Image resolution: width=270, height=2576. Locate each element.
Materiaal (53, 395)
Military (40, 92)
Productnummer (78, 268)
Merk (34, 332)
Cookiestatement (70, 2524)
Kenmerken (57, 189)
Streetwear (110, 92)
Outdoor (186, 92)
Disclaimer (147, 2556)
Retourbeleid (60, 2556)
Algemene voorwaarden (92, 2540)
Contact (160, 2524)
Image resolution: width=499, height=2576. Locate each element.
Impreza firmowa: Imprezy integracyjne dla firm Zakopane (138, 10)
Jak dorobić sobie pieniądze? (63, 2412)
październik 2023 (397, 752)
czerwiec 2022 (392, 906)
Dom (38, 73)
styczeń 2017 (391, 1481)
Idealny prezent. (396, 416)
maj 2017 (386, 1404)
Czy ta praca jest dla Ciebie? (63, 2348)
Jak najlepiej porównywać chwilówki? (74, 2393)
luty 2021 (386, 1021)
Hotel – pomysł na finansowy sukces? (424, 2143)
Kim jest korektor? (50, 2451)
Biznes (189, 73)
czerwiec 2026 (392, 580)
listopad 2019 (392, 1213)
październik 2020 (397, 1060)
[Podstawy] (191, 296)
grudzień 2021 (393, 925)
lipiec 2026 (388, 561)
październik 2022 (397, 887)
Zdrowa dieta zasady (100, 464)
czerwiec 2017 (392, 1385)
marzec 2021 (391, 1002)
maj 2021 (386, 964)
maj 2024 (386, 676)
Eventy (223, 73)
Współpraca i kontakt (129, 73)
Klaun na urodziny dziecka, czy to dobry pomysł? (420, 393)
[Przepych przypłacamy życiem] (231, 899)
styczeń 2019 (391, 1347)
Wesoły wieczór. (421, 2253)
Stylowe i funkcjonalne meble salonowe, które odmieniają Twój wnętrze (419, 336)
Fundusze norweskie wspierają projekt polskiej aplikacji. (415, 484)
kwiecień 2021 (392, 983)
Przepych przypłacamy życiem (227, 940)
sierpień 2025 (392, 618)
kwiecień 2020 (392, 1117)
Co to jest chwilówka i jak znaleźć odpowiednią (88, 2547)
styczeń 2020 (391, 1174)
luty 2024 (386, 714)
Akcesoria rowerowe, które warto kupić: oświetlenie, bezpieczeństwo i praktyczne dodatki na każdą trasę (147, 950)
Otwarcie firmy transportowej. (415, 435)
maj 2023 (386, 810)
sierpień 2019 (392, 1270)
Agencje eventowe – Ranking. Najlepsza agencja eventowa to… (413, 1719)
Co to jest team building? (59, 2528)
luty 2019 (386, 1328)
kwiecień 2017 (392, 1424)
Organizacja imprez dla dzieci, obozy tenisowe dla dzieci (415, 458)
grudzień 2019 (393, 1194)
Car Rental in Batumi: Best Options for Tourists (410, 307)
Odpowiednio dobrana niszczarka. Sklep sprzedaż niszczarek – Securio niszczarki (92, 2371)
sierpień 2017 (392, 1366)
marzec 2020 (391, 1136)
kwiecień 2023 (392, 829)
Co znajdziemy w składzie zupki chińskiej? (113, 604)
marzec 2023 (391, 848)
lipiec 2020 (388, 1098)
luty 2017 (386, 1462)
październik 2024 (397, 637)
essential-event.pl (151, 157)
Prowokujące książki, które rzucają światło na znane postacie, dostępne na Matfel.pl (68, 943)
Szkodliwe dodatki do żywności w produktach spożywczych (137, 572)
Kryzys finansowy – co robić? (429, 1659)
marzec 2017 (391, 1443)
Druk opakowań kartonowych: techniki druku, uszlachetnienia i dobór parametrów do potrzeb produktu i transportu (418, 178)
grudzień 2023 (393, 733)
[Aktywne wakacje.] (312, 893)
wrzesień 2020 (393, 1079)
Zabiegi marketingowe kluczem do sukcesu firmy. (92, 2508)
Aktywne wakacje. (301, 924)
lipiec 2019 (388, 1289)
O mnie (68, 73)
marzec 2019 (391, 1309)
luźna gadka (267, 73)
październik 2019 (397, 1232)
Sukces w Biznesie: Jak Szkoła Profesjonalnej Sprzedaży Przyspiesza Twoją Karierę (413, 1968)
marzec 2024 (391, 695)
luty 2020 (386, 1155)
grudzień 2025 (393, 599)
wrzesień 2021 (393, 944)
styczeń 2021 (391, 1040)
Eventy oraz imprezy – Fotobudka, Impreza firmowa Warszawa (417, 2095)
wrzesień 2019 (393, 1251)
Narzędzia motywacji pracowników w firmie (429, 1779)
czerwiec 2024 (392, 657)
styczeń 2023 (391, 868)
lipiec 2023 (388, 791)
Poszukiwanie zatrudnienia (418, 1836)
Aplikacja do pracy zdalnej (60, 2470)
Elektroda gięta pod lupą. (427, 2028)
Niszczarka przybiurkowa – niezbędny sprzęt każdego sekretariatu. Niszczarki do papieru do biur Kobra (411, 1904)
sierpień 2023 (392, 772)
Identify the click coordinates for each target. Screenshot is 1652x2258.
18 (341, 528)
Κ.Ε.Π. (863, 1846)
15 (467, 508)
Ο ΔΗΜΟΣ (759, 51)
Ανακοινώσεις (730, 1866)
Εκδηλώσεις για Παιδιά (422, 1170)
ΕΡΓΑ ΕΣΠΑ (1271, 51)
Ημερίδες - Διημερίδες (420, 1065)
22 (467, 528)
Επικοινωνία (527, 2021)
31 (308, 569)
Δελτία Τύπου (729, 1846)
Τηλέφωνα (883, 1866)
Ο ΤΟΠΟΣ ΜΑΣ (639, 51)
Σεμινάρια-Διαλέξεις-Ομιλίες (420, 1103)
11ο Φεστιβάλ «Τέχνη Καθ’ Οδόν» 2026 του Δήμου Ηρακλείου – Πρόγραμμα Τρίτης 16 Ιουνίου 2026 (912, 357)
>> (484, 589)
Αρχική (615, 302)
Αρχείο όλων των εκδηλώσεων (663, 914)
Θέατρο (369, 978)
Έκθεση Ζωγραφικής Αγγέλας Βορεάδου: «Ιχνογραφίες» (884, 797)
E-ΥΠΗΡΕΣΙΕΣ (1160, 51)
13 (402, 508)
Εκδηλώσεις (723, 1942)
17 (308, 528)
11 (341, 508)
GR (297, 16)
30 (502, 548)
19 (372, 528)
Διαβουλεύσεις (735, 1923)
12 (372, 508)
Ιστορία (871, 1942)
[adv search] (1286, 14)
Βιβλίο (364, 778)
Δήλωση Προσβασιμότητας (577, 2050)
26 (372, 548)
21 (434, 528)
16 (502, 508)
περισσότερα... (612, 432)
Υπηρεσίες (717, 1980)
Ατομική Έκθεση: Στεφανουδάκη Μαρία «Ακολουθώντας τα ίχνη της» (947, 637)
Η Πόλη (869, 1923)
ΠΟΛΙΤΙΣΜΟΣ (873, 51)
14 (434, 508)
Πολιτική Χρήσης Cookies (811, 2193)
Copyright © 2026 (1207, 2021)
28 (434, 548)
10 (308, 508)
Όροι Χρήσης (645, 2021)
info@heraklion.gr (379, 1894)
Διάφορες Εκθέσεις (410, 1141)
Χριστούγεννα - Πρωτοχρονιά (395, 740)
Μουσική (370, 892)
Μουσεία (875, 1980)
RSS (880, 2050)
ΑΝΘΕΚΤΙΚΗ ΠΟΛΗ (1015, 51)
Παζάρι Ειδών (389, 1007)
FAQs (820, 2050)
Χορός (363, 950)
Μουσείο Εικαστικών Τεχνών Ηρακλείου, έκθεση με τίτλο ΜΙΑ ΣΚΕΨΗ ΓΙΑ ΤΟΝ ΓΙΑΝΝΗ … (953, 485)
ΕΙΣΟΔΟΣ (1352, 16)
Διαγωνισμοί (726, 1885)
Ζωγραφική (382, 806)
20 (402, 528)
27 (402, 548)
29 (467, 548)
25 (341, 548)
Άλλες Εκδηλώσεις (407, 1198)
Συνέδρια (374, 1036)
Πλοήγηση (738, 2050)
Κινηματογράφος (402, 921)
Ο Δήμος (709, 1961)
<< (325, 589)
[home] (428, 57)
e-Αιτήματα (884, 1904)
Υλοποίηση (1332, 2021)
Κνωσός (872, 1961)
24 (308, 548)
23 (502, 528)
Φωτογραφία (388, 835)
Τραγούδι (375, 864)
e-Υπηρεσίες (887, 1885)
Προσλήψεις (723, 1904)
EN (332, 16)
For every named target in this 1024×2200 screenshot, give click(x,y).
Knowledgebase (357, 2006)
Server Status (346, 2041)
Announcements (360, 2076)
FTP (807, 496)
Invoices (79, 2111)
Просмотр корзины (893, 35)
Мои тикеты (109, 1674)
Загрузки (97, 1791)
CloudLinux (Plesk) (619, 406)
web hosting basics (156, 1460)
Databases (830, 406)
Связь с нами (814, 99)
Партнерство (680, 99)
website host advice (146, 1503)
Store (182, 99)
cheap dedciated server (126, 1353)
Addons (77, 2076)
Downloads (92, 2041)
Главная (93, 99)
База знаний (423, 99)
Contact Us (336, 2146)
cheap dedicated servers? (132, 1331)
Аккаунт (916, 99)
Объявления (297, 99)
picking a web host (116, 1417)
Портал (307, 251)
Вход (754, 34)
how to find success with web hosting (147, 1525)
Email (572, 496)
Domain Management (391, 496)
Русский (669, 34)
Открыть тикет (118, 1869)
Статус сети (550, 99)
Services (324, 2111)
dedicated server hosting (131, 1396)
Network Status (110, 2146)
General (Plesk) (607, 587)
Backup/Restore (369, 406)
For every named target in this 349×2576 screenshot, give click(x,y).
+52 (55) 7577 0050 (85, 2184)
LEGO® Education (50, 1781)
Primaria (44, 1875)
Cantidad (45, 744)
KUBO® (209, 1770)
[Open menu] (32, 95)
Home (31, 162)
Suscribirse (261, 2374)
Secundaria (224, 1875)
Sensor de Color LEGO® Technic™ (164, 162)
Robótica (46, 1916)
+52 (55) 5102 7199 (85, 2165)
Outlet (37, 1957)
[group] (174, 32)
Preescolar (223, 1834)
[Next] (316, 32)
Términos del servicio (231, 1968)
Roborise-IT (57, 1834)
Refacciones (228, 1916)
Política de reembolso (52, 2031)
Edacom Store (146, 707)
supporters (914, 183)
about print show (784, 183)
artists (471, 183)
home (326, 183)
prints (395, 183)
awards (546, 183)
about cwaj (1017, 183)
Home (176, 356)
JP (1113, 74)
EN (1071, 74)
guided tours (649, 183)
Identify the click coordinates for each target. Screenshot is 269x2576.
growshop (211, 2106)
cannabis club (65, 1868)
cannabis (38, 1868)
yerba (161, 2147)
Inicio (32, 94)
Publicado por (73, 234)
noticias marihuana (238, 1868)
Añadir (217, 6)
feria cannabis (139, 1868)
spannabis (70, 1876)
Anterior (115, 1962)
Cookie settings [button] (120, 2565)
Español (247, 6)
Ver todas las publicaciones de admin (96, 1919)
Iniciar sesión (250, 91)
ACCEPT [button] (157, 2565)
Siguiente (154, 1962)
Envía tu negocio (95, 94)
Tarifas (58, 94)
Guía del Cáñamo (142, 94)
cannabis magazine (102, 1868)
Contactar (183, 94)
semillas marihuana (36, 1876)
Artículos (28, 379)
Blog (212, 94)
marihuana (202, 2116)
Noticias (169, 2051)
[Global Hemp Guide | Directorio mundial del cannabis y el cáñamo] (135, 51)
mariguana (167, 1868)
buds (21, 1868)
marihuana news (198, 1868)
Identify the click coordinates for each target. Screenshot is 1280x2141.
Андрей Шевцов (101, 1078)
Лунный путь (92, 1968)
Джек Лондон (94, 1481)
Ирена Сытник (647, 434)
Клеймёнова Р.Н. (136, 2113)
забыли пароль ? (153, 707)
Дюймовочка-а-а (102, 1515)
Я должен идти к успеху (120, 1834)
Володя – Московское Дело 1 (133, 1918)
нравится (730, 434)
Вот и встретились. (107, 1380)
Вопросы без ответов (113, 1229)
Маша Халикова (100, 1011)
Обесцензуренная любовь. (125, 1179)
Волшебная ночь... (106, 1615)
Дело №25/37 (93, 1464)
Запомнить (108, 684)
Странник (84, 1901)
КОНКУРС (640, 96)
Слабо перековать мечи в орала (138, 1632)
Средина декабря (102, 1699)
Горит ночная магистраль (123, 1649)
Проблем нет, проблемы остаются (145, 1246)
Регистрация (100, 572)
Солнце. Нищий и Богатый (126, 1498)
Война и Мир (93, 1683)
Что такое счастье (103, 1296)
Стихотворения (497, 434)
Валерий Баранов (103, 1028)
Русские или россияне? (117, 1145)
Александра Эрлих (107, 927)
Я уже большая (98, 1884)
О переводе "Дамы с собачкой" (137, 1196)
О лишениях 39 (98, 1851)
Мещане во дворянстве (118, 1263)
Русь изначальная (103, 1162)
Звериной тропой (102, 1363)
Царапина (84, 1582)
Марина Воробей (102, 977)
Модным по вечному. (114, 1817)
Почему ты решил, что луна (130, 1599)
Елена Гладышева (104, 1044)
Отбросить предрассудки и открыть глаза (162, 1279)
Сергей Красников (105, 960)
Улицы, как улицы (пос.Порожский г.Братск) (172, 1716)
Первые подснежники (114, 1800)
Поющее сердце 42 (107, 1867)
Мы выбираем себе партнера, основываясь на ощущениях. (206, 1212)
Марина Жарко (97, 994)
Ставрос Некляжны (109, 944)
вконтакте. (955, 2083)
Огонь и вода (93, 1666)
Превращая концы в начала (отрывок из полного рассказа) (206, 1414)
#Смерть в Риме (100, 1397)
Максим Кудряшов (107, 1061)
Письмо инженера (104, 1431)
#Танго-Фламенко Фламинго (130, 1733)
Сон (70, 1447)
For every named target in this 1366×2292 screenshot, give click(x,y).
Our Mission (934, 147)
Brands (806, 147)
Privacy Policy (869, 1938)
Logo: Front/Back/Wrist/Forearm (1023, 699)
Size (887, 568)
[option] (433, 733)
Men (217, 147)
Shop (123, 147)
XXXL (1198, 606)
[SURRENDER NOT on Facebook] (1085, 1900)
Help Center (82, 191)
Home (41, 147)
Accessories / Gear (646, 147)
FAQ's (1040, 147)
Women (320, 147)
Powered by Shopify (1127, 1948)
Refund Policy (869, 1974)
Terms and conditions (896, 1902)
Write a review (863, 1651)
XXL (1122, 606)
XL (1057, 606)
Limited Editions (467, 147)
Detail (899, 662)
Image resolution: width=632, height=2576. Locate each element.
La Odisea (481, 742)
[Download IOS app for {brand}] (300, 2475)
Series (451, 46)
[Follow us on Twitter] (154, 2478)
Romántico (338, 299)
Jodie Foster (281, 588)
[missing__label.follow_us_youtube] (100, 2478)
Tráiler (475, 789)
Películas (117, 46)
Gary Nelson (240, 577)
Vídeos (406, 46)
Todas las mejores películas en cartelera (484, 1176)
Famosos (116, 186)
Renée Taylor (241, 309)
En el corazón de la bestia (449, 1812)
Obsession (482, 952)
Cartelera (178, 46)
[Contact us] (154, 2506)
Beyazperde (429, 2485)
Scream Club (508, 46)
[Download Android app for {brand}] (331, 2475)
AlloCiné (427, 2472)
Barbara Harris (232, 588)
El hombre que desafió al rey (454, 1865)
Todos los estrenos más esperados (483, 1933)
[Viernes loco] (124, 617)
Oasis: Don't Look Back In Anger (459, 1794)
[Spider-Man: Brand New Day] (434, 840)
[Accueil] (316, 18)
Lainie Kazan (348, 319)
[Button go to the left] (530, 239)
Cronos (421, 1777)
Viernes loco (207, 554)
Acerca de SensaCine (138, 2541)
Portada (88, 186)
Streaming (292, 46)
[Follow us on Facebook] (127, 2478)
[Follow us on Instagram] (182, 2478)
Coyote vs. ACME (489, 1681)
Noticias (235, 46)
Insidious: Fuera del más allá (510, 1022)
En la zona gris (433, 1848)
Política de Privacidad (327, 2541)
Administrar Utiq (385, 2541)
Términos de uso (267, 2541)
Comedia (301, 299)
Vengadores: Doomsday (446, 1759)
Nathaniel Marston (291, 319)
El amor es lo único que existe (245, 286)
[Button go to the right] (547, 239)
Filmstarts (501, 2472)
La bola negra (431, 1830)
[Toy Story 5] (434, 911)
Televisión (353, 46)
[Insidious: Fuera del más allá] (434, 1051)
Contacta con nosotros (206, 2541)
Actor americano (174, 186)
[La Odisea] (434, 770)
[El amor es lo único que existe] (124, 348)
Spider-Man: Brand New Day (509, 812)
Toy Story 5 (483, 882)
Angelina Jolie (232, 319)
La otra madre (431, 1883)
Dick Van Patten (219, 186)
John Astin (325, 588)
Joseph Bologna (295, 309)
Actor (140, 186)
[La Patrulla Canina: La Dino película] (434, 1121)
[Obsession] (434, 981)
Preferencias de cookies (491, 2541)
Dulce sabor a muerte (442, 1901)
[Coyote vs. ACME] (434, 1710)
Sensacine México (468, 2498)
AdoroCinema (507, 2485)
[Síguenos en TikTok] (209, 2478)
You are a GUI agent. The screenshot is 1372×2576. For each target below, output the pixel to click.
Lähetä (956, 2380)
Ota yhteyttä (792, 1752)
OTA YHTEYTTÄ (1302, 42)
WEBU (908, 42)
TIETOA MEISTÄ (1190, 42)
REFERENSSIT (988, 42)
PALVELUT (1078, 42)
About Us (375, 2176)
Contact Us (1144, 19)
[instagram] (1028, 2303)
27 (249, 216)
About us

* THE TASK
Output exactly one stretch of the listing: from the line containing "Szkodliwe dodatki do" through the line containing "Elektroda gięta pod lupą. (427, 2028)", both end lines included.

* ANSWER FOR THE TASK
Szkodliwe dodatki do żywności w produktach spożywczych (137, 572)
Kryzys finansowy – co robić? (429, 1659)
marzec 2017 (391, 1443)
Druk opakowań kartonowych: techniki druku, uszlachetnienia i dobór parametrów do potrzeb produktu i transportu (418, 178)
grudzień 2023 (393, 733)
[Aktywne wakacje.] (312, 893)
wrzesień 2020 (393, 1079)
Zabiegi marketingowe kluczem do sukcesu firmy. (92, 2508)
Aktywne wakacje. (301, 924)
lipiec 2019 (388, 1289)
O mnie (68, 73)
marzec 2019 (391, 1309)
luźna gadka (267, 73)
październik 2019 (397, 1232)
Sukces w Biznesie: Jak Szkoła Profesjonalnej Sprzedaży Przyspiesza Twoją Karierę (413, 1968)
marzec 2024 (391, 695)
luty 2020 (386, 1155)
grudzień 2025 (393, 599)
wrzesień 2021 (393, 944)
styczeń 2021 (391, 1040)
Eventy oraz imprezy – Fotobudka, Impreza firmowa Warszawa (417, 2095)
wrzesień 2019 (393, 1251)
Narzędzia motywacji pracowników w firmie (429, 1779)
czerwiec 2024 (392, 657)
styczeń 2023 (391, 868)
lipiec 2023 (388, 791)
Poszukiwanie zatrudnienia (418, 1836)
Aplikacja do pracy zdalnej (60, 2470)
Elektroda gięta pod lupą. (427, 2028)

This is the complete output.